(Records from a collection)
§ §
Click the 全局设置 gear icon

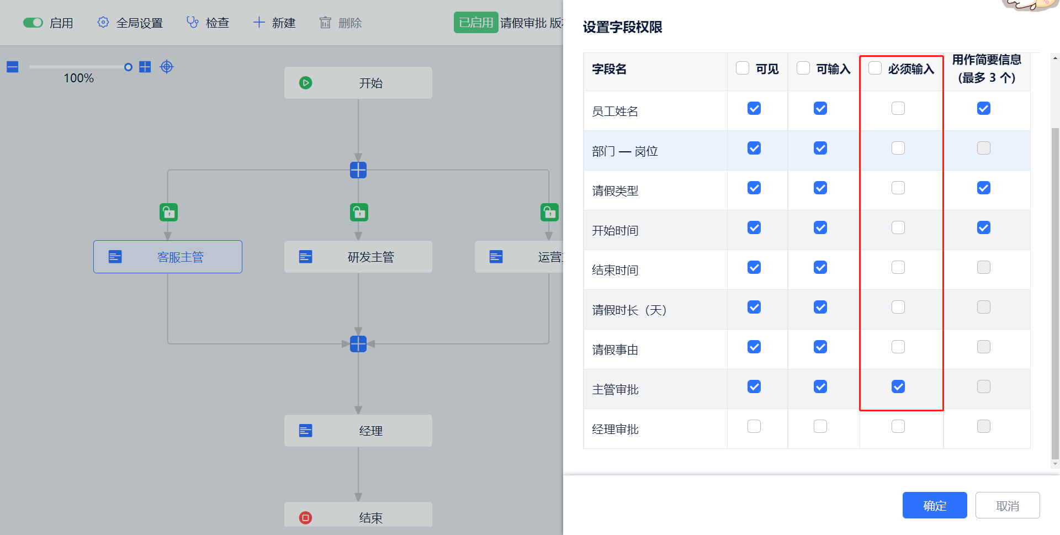pyautogui.click(x=103, y=23)
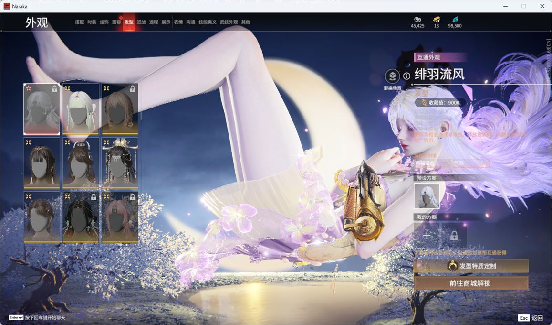The image size is (552, 325).
Task: Select the selected white hairstyle thumbnail
Action: pos(42,109)
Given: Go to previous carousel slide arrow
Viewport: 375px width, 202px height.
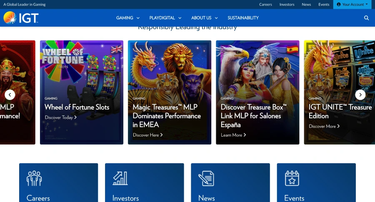Looking at the screenshot, I should [10, 95].
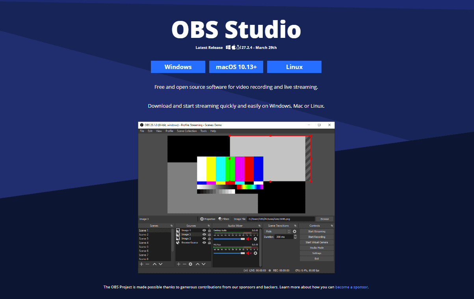Open the Tools menu
The height and width of the screenshot is (299, 474).
point(204,131)
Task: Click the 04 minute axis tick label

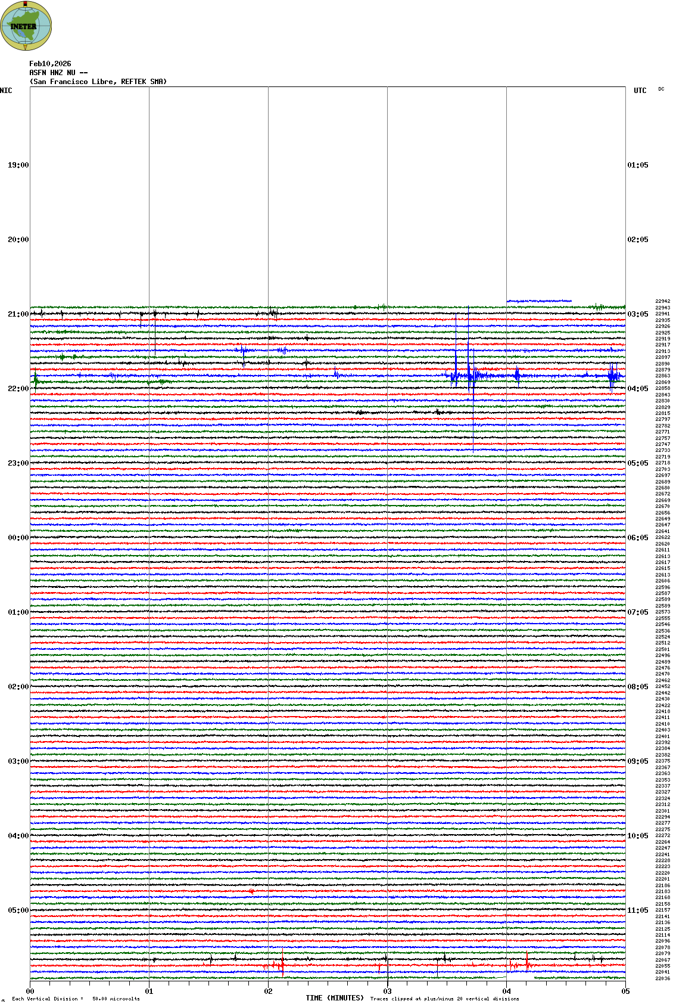Action: click(506, 991)
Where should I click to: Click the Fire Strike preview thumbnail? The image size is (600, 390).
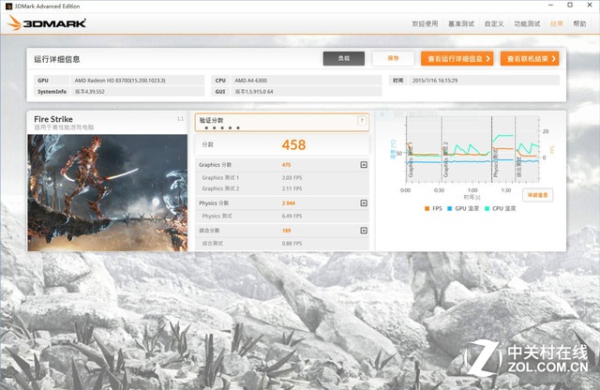108,192
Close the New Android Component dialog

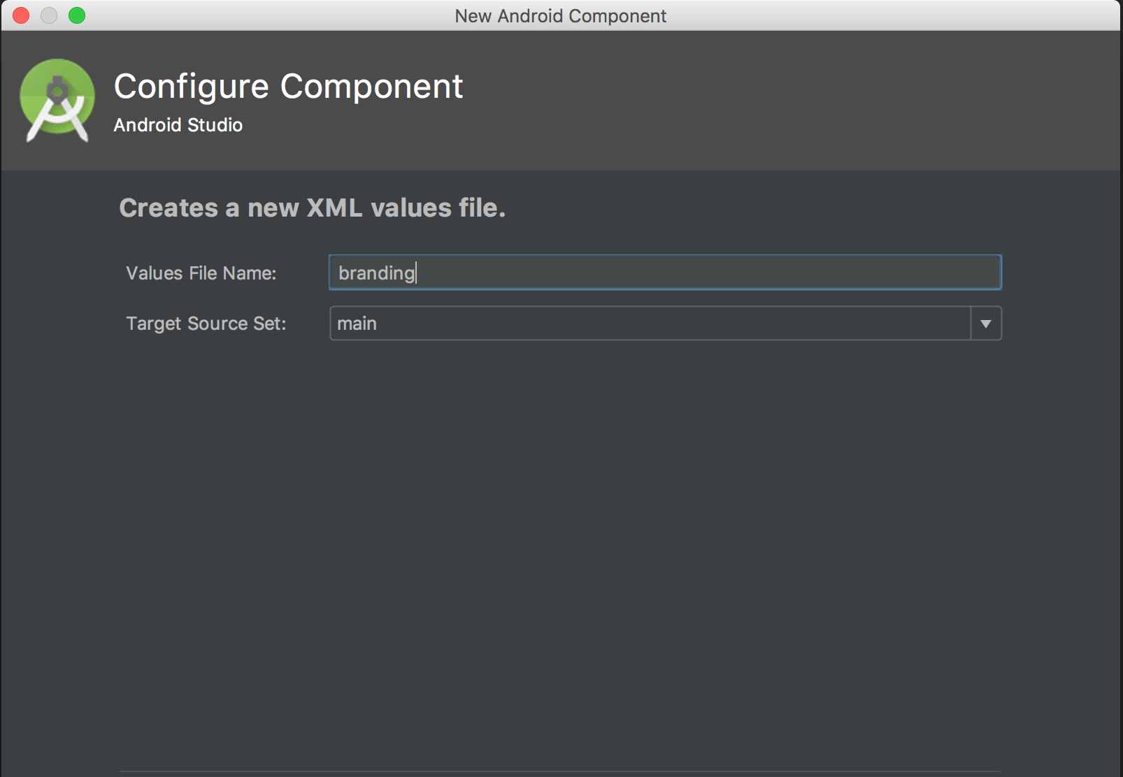coord(21,15)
§ §
* DIRECTIONS FOR THIS TASK *
Beginning with the line containing "Viewport: 375px width, 202px height." and ending with the last line of the data above, repeat each line exactly. Include no pictures and no other lines.

* EXERCISE RESULT *
Viewport: 375px width, 202px height.
Looking at the screenshot, I should [10, 95].
Open the Tools menu
The height and width of the screenshot is (299, 474).
point(204,131)
Task: Click the 04 minute axis tick label

Action: click(506, 991)
Where should I click to: Click the Fire Strike preview thumbnail? The image size is (600, 390).
108,192
Close the New Android Component dialog

coord(21,15)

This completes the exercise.